L’Intermédiaire en Opérations de Banque (IOBSP) avec le statut de mandataire est débiteur des mêmes obligations (articles R. 519-19 et R. 519-26 du Code monétaire et financier et Conseil d’Etat, 24 juin 2013, n° 363 544).

L’intermédiaire en opérations de banque (IOBSP) avec le statut de Courtier en crédits est débiteur des mêmes obligations, à laquelle s’ajoute sa toute nouvelle obligation de conseil (articles R. 519-27 à R. 519-31 du Code monétaire et financier et même décision du Conseil d’Etat).

La coexistence de régimes aussi différents, pour la distribution d’un même service financier, le crédit, dans le cadre d’un même objectif, la protection du consommateur, est intenable.

D’autant que pour les courtiers en crédits, cette coexistence est tout sauf pacifique : possiblement, la banque peut se trouver en parfaite situation de respecter son obligation de mise en garde, tandis que tel pourrait ne pas être le cas du courtier pour son obligation de conseil.
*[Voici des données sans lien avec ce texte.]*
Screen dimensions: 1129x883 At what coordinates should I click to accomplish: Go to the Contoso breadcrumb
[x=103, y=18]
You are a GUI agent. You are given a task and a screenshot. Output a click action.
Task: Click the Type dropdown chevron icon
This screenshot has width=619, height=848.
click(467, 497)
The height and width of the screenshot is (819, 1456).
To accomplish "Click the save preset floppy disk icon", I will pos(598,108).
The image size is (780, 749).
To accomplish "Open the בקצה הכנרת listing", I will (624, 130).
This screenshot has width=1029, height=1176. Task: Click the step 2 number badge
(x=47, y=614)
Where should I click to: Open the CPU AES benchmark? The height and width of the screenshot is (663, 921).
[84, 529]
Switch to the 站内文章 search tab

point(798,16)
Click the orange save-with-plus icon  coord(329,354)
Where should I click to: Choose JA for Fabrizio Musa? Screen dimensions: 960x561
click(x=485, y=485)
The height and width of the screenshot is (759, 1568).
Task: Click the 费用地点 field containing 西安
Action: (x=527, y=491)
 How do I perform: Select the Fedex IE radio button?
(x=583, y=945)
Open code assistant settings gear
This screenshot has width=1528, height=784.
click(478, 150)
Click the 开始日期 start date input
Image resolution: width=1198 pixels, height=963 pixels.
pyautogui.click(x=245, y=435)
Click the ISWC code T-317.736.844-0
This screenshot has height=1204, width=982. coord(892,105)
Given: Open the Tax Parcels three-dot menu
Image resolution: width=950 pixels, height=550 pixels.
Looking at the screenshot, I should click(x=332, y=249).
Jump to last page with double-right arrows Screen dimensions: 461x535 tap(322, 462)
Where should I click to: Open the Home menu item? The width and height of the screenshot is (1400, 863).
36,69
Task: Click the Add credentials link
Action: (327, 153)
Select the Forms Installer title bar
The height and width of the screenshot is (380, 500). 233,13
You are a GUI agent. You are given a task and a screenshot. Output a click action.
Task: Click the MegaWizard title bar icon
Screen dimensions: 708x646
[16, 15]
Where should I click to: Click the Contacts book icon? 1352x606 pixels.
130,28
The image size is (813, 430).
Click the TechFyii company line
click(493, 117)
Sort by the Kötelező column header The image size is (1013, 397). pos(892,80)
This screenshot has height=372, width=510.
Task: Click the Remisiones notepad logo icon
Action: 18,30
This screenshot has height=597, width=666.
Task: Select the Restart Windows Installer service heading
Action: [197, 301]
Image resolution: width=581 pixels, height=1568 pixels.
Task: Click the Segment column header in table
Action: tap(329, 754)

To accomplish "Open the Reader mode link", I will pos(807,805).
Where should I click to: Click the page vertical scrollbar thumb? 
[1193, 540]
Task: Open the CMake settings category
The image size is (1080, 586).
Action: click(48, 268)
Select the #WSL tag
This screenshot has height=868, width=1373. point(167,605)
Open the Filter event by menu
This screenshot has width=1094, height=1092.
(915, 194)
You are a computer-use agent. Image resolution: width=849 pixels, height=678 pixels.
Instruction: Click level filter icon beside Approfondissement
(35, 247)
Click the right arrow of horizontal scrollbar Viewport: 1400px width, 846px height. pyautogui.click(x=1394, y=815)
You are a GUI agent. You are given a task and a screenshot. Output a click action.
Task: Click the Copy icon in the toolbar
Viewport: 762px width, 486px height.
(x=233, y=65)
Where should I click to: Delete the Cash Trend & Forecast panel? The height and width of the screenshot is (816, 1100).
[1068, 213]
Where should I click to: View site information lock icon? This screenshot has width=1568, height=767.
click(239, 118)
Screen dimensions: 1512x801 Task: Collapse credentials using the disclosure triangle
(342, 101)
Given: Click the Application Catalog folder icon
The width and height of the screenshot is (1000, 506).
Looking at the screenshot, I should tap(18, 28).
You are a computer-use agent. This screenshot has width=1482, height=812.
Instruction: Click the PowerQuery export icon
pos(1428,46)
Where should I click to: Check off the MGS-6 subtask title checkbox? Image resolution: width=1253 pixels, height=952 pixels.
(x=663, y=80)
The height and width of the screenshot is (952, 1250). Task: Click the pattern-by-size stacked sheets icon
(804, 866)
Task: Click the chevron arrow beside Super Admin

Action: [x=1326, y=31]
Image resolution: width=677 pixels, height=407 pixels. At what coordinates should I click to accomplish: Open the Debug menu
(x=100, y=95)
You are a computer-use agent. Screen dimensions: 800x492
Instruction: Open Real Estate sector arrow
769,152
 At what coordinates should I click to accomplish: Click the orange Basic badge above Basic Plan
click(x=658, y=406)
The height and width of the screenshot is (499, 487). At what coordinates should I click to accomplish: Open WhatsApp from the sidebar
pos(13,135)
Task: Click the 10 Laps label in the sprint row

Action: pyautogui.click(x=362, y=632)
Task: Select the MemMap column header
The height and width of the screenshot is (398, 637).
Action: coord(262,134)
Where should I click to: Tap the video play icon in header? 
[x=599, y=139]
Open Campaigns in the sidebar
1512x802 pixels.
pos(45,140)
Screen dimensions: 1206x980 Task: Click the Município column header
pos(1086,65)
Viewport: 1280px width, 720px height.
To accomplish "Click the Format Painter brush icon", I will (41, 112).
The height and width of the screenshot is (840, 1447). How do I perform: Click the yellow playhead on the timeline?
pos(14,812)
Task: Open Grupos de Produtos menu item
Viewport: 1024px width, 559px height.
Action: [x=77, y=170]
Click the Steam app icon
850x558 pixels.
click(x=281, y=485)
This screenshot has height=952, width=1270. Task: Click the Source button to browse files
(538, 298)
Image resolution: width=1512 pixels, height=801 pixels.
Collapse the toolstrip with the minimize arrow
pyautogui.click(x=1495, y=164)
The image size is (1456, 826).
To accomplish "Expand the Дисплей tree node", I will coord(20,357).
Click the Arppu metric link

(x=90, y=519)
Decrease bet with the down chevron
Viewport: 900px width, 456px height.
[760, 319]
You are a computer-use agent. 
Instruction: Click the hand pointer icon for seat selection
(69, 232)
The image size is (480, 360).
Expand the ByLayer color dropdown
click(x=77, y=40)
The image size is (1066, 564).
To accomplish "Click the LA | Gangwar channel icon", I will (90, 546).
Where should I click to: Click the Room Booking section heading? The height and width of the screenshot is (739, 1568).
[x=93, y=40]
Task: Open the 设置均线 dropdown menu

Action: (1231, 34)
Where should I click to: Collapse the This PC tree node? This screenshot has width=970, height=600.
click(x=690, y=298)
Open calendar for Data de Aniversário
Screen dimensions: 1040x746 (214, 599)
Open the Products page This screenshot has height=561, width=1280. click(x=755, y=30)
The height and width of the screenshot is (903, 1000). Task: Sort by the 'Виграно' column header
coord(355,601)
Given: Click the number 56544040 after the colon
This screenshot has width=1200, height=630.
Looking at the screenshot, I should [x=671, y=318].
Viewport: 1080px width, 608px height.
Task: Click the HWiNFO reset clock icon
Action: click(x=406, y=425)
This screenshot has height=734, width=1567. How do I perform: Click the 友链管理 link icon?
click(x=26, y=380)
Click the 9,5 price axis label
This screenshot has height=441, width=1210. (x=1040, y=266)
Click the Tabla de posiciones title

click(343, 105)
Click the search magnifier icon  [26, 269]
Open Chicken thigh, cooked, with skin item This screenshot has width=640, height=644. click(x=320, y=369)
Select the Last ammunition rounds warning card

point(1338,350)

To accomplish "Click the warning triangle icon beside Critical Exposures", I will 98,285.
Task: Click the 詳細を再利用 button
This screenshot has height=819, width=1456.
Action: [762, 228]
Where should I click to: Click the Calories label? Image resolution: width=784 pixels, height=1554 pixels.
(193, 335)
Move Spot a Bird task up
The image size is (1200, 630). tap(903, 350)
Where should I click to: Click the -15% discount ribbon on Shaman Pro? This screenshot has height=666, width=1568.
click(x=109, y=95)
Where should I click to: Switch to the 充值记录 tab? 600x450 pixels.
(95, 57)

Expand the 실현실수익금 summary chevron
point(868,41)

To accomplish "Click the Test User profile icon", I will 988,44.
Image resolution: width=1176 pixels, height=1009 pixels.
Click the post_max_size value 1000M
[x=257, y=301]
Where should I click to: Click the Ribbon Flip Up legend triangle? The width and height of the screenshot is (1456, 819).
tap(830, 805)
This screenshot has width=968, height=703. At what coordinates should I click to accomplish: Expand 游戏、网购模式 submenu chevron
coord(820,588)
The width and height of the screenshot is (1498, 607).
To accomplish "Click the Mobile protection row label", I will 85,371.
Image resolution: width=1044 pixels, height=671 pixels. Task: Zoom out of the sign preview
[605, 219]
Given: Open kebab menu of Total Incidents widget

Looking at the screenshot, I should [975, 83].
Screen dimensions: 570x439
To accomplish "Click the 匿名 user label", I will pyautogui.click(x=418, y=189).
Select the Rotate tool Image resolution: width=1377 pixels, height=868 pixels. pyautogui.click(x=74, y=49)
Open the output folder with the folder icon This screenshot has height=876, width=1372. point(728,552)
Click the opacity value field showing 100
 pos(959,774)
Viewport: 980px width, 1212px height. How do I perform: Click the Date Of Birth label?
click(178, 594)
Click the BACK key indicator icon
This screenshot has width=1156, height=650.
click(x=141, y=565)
Cette configuration doit particulièrement être regardée pour les emprunteurs avertis (pas d’obligation de mise en garde, sauf informations détenues de la seule banque, mais obligation de conseil du courtier).

La gestion juridique de cette incohérence et les poussées vers la convergence sont intéressantes à observer.

Petit aperçu rapide de la jurisprudence récente.

1. La banque doit délivrer des conseils adaptés à la situation de l’emprunteur profane (Cour d’Appel d’Aix en Provence, Chambre 11 A, 28 janvier 2014 n°2014/73).

"La banque ne peut au titre de son devoir de mise en garde de l’emprunteur profane, se contenter de recueillir des informations sur sa situation personnelle et financière, mais doit expressément lui délivrer des conseils adaptés à sa situation".

L’établissement de crédit octroie un prêt de 4.000 euros : 1.848 euros de mensualité s’enclenchent ainsi, à la charge d’un couple sans emploi, aux ressources de moins de 1.700 euros par mois.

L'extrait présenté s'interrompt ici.